If you have ever wondered what becomes of the products of purely happy childhoods, one answer seems to be they become deeply committed artists like Philip Roth. The prolific American writer renounced the making of novels with a flourish several years before his death in 2018. Now we have the first slight but serious work about him, the memoir “Here We Are,” by Roth’s friend Benjamin Taylor, which was published May 19.

This problem of what one is to make from warm and secure beginnings seems to have driven Roth through all that writing, over four decades. Much of it was semi-autobiographical, with the pleasure for his readers always of seeing how he would remake and reorder the world from experience, often jauntily; and how he would seek and fail to make it universal. And there was the marvelous concomitant specificity of things, like the making of gloves, puppets, bombs, scenes and reputations, where Roth expended his greatest effort.

“Philosophical generalization is completely alien to me – some other writer’s work,” he tells Taylor. “All my brain power has to do with ... life’s proliferating minutiae. Wouldn’t know what to do with a general idea if it were hand-delivered ... ‘Big ideas? No, thanks!’”

Roth surfaced in another after-life recently when HBO aired David Simon’s adaptation of Roth’s 2004 novel “The Plot Against America,” which was exquisitely its own creation. But it drew on Roth’s meticulously faithful recreation of his childhood in the novel, a departure from Roth’s more raucous creations. “I spent four years on the book, 2000 to 2004,” he tells Taylor, “and every night before drifting off, I’d say to myself, ‘Don’t invent. Remember.’”
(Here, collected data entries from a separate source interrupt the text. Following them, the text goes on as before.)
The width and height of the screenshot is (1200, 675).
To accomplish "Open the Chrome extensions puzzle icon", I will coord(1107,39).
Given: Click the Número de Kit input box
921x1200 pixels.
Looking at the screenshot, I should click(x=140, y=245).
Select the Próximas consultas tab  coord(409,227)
Perhaps the little boy from Newark, New Jersey who is too well loved becomes a sexual anarch. There are sentences in “Here We Are” that at first seem to cry out for elaboration, as when Taylor observes his friend “was not averse to cuckolding inattentive husbands.” But why do we need the details outside his work? Partly in Roth’s case it is to see the Jewish good boy traduced by eros again, something Roth already has shown sumptuously in, to pick just one example, “Sabbath’s Theater,” which Taylor calls his “hymn of praise to the sex drive out of season.”
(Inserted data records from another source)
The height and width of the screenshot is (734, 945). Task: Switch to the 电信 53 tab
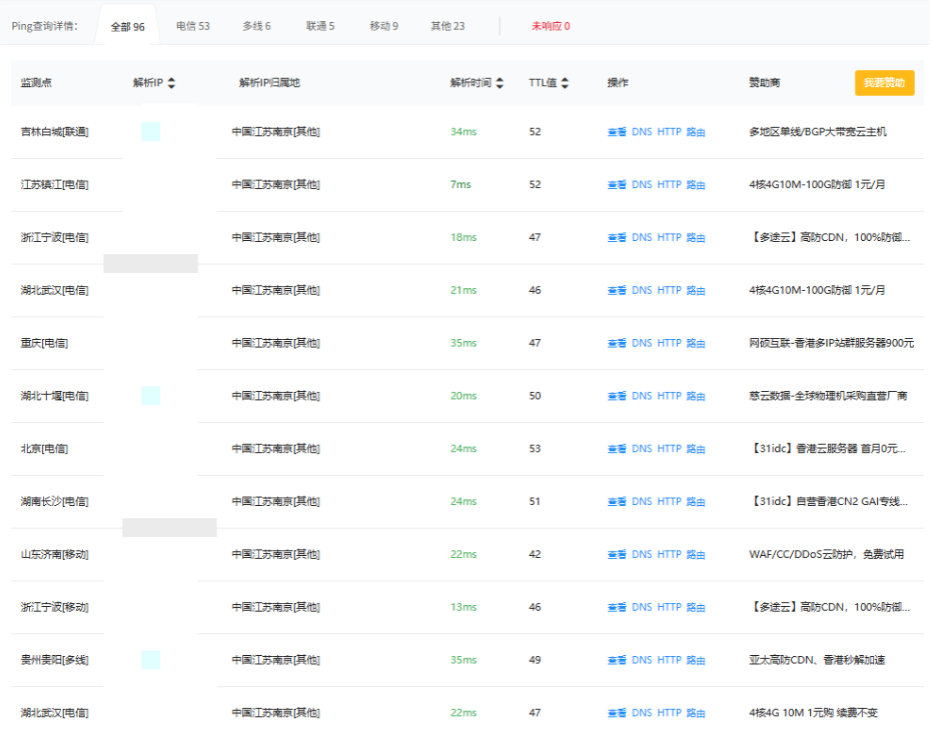click(192, 26)
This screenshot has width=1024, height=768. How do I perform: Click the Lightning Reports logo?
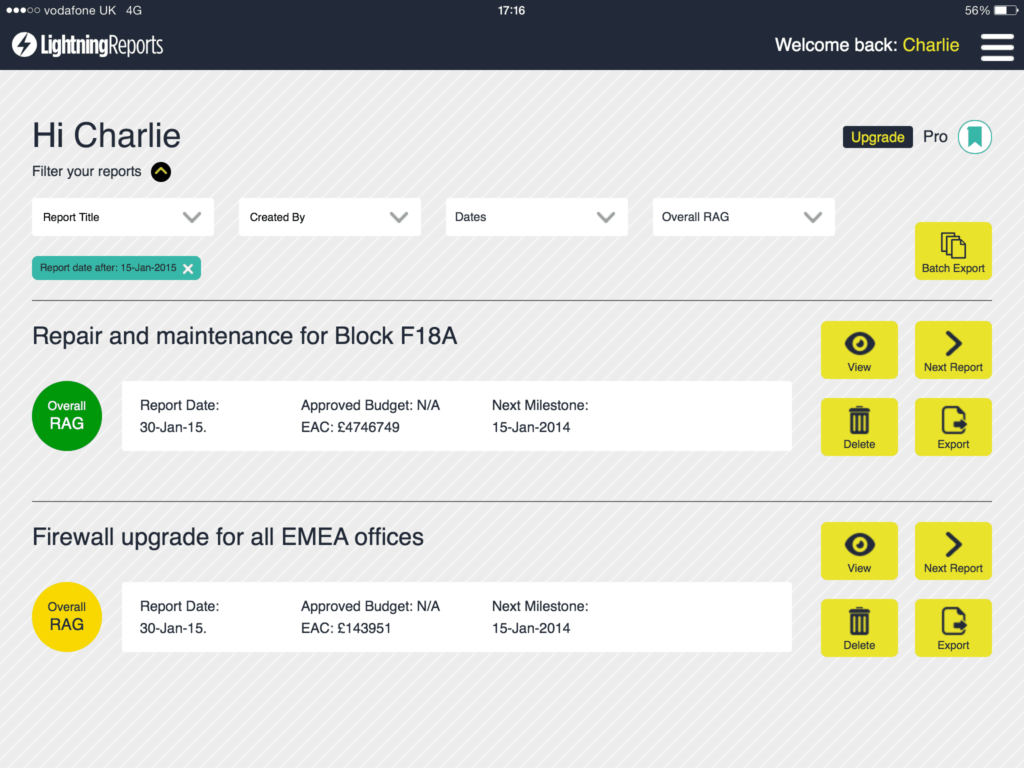point(87,45)
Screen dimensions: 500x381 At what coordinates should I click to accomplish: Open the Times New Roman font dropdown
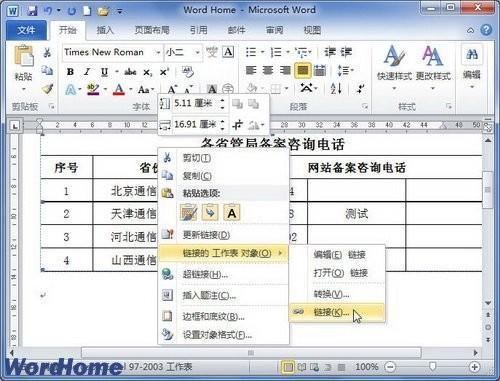(x=158, y=52)
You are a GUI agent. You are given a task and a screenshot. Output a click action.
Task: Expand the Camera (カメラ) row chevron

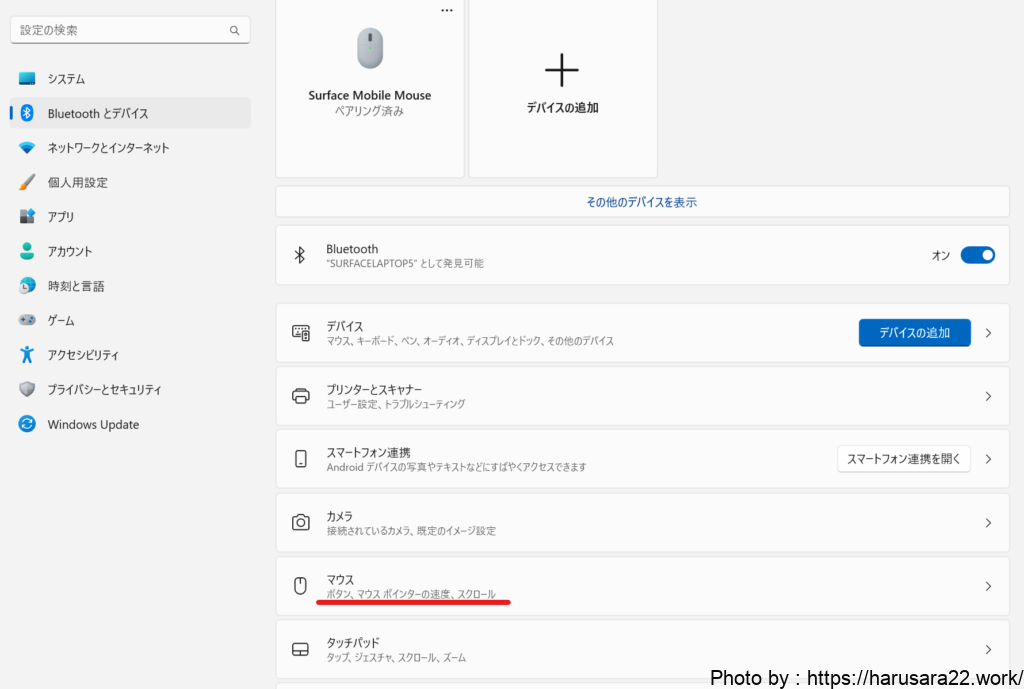(988, 523)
As Roth explains: “I flung my harmless obscenities back at the world-historical ones.” As he also confesses: “No punishment is too harsh for the demiurge who thought up fidelity.” And: “Our enemies are forever the legions of purifiers and pleasure-haters.”

Roth also wrote some of the finest novellas, that end with the satisfying click of craftsmanship, such as “The Prague Orgy,” a delirious trip into Eastern Europe, and “The Ghost Writer,” about a young writer visiting an established one in New England. When “The Ghost Writer” concludes with the older writer’s wife fleeing, the writer, going out after her, says to Roth’s stand-in: “You must have things to write down. There’s paper on my desk.”
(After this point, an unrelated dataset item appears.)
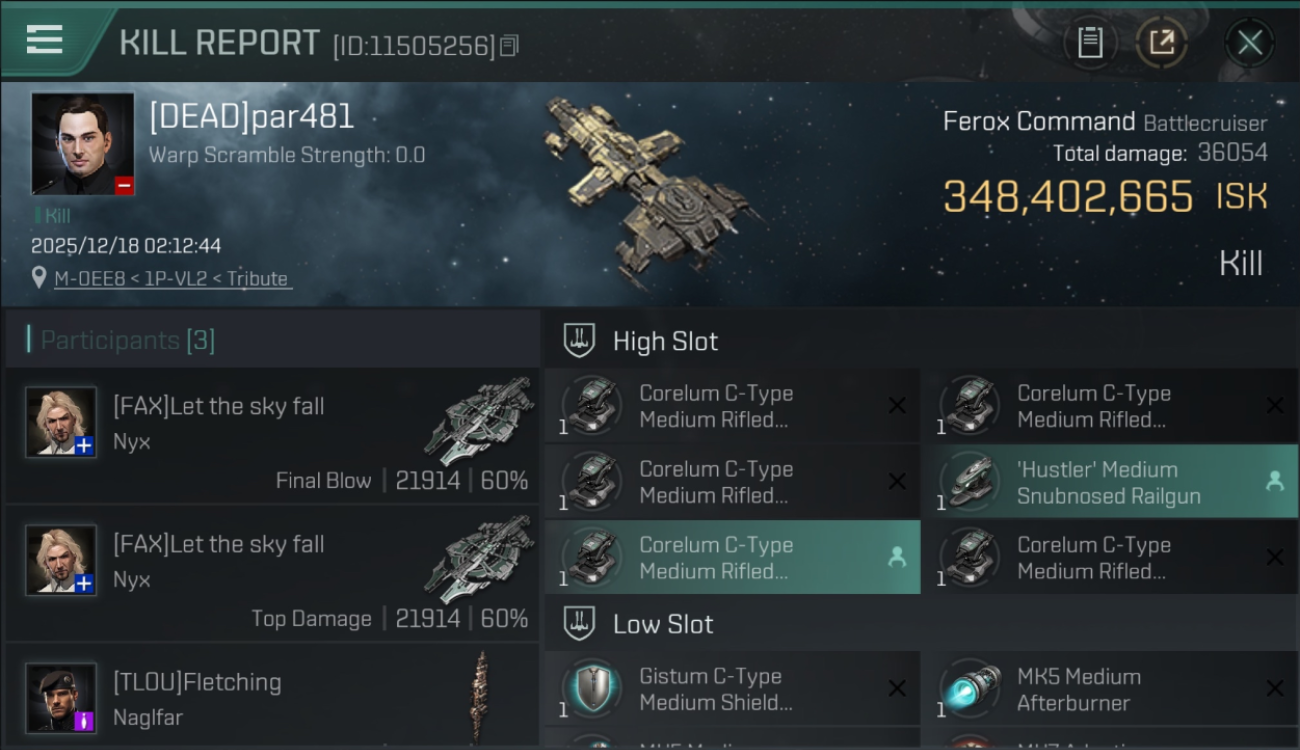Click the High Slot header label
The width and height of the screenshot is (1300, 750).
[665, 341]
This theme of the betraying artist runs through Taylor’s memoir, too. “We’ve laughed so hard,” Taylor records Roth telling him. “Maybe write a book about our friendship.” Roth dies generously. Near the end, in the cardiac intensive-care unit of a New York hospital, he asks for a moment alone with Taylor and says, “I have been to see the great enemy, and walked around him, and talked to him, and he is not to be feared. I promise.”

Taylor says he wrote that down “as soon as I decently could.”